There's More Than one kind of terrorist.
SNOHOMISH -- Arsons that destroyed two new homes, and attempts at several others this week, were the work of the environmental extremist group the Earth Liberation Front, a statement released by the group claims.
. . .
FBI agents have been investigating the possibility of ELF involvement since the note was found Tuesday at the Cedars Crossing development, about 13 miles from Lobo Ridge, the site of the arsons, FBI spokesman Ray Lauer said Friday.
. . .
"If it says ELF, and it is within the guidelines of what they stand for, it's ELF," said Gary Perlstein, a professor of criminal justice at Portland State University in Oregon who has studied and written extensively about the elusive extremist group.

ELF activists have claimed responsibility for dozens of incidents across the country, including torching new developments in California and Michigan last year.
As far as I know, their many acts of sabotage and arson have not claimed any lives — yet.

__________________________________________________

• Challenge 1
In the excerpt on the Earth Liberation Front arsons, where was the note found on Tuesday?
• Challenge 2
Rewrite the paragraph beginning "FBI agents have been investigating" from the excerpt on the Earth Liberation Front arsons in shorter form, keeping its main facts.
• Challenge 3
From the excerpt on the Earth Liberation Front arsons, return the passage between "There's More Than" and "Lauer said Friday.", inclusive, word for word.

• Given information

__________________________________________________

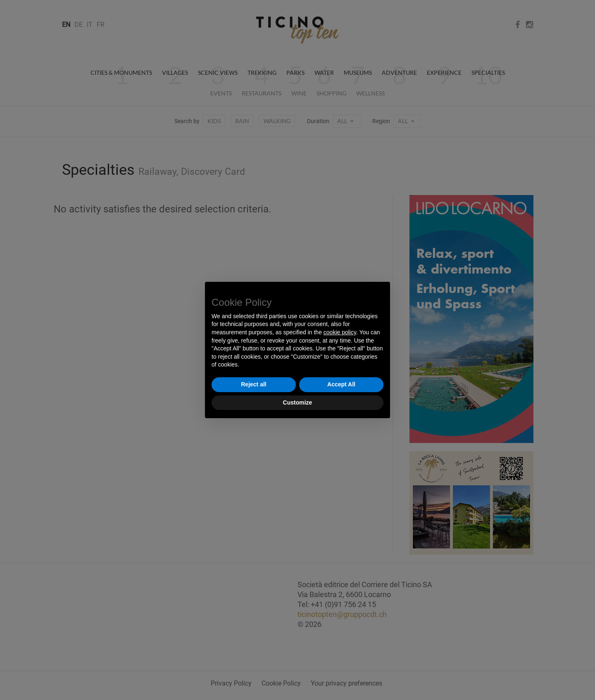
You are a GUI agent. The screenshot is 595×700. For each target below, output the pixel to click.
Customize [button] (298, 402)
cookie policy (340, 332)
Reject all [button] (253, 384)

__________________________________________________

• Full response 1
At the Cedars Crossing development, about 13 miles from Lobo Ridge.

• Full response 2
FBI spokesman Ray Lauer said Friday that agents have been looking into possible ELF involvement since Tuesday, when a note turned up at the Cedars Crossing development, about 13 miles from the Lobo Ridge arson site.

• Full response 3
There's More Than one kind of terrorist.
SNOHOMISH -- Arsons that destroyed two new homes, and attempts at several others this week, were the work of the environmental extremist group the Earth Liberation Front, a statement released by the group claims.
. . .
FBI agents have been investigating the possibility of ELF involvement since the note was found Tuesday at the Cedars Crossing development, about 13 miles from Lobo Ridge, the site of the arsons, FBI spokesman Ray Lauer said Friday.